**Kaynak metin**
• • •

12 Ağustos 2016 01:00

Almanya tarihini tersten okuyorlar

Almanya tarihini tersten okuyorlar

Fotoğraf: Envato

Paylaş

Cumhurbaşkanı Erdoğan, Saray’da Türkiye İhracatçılar Meclisi üyeleriyle yaptığı görüşmede, 15 Temmuz darbe girişiminden sonra kamuda yapılan ‘cemaat temizliğini’ iki Almanya’nın birleşmesinden sonra, Batı Almanya’nın Doğu Alman memurlarını kitlesel şekilde işten atmasına benzetti.
Erdoğan, bu konuda Avrupa’dan gelen eleştirilere şu yanıtı verdi: “Bunu diyenler kendilerinde ne olup bittiğinden sanki haberi yok. Bunu Doğu Almanya ile Batı Almanya birleşmesinde gördük. Yüz binlerce devlet görevlisini görevden aldılar. Herhangi bir sıkıntı gelmesin diye. Ya siz bunları yapıyorsunuz, bize de akıl vermeye kalkıyorsunuz . İşin ucu nereye varırsa varsın biz bunu yapacağız 10 bin , 20 bin , 30 bin, 50 bin, 100 bin, 200 bin ne olursa olsun temizlenecek.”
Bu açıklama doğal olarak Alman basınında hemen yankı buldu. Bir kez daha günümüz Türkiye’sinde olanlarla Almanya tarihinde olanlar arasına benzerlikler kuruldu.
Böylece, Hitler’in yolundan ‘Üniter Başkan’ olma örneğinin verilmesinden bu yana Almanya tarihine yapılan göndermelere bir yenisi daha eklenmiş oldu.
Erdoğan’a Alman tarihi anlatanın sözcüsü İbrahin Kalın olduğu anlaşılıyor. Çünkü, kamudaki temizlik hareketini iki Almanya’nın birleşmesinden sonra yapılanlara benzettiği gün Kalın’ın Sabah Daily’de konuyla ilgili makalesi yayınlanmıştı.
Batı’dan gelen eleştirilere yanıt vermek üzere kaleme alınan makalede Kalın, “Gülencilerin, kamu kurumlarından çıkarılması, 1990 yılında Doğu ve Batı Almanya’nın birleşmesi sırasındaki ünlü ‘Einigungsvertrag’ (Birleşme Anlaşması) sürecinden pek de farklı değil. Bu anlaşmayla, yaklaşık 500 bin Doğu Almanyalı memur görevden alındı veya uzaklaştırıldı. Birleşmeden kısa süre sonra, 88 bin kişilik Doğu Almanya ordusundaki tüm general ve amiraller kovuldu. Birçok akademisyen, öğretmen, diplomat ve gazetecinin görevine de Alman devleti tarafından, Doğu Almanya’daki eski rejimle bağlantıları olduğu gerekçesiyle son verildi.”

• • •

**Görev A**
Almanya benzetmesi üzerine yazıdan "Bu açıklama doğal" sözlerinin geçtiği yerden başlayan ve "arasına benzerlikler kuruldu." sözlerinden sonra biten bölümü değiştirmeden çıkarın.
**Görev B**
Almanya benzetmesi üzerine yazıya göre aşağıdakileri yanıtlayın:
(i) Erdoğan Saray'daki görüşmeyi hangi kurumun üyeleriyle yaptı?
(ii) Kalın'ın konuyla ilgili makalesi hangi yayında çıktı?
(iii) Kalın'ın makalesine göre Birleşme Anlaşmasıyla yaklaşık kaç Doğu Almanyalı memur görevden alındı veya uzaklaştırıldı?
**Görev C**
Almanya benzetmesi üzerine yazının devamını, gösterilen son cümleden sonrasından başlayarak yazın.

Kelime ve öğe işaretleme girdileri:
• • •

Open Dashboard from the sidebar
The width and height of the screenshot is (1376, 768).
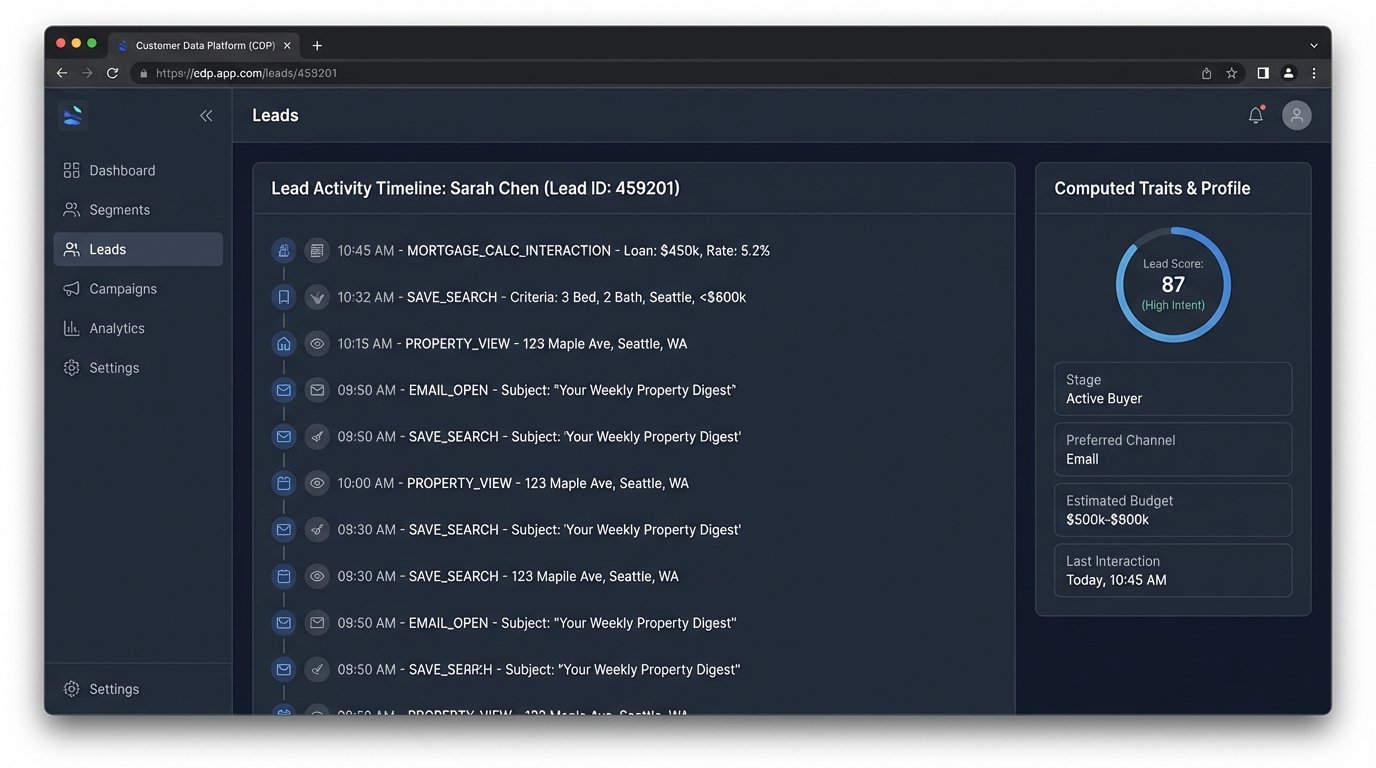122,171
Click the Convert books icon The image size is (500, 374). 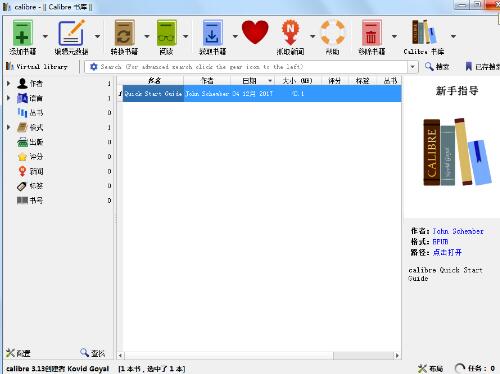coord(124,33)
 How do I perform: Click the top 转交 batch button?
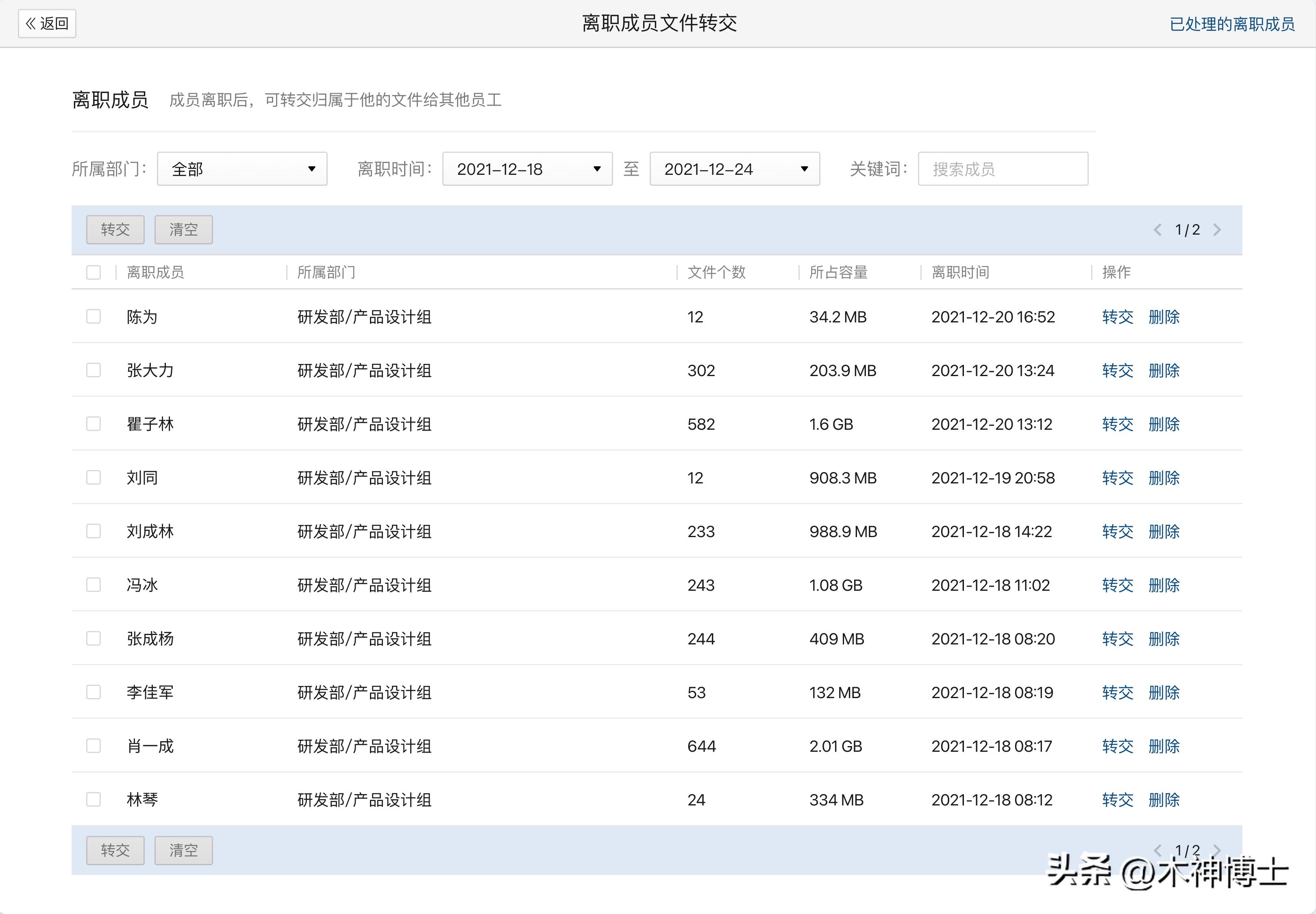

• • •

**Görev yanıtı A**
Bu açıklama doğal olarak Alman basınında hemen yankı buldu. Bir kez daha günümüz Türkiye’sinde olanlarla Almanya tarihinde olanlar arasına benzerlikler kuruldu.

**Görev yanıtı B**
(i) Türkiye İhracatçılar Meclisi
(ii) Sabah Daily
(iii) Yaklaşık 500 bin

**Görev yanıtı C**
Doğru.
Batı Almanya, Berlin Duvarı’nın yıkılmasıyla fiilen dağılan Doğu Almanya’yı, 31 Ağustos 1990’da imzalanan “Einigungsvetrag”la yuttuktan sonra, Doğu Almanya’daki sistemin parçası olan istihbarat ve benzeri güvenlik örgütlerinde çalışanları görevden aldı. Yine Doğu Almanya’daki çok sayıda bilim insanının işine istihbarat için çalıştıkları gerekçesiyle son verdi.
Ancak, 26 yıl önce Almanya’da imzalanan anlaşmayla günümüz Türkiye’sinde olanlar arasında bir benzerlik söz konusu değil. Başka bir değişle yersiz bir benzetme.
Çünkü iki Almanya, uzun süre farklı dünya görüşleri ekseninde varlık gösteren ayrı devletlerdi. Bu nedenle iki devletin yönetici kadrolar arasında dünyaya bakışta farklılıkları vardı.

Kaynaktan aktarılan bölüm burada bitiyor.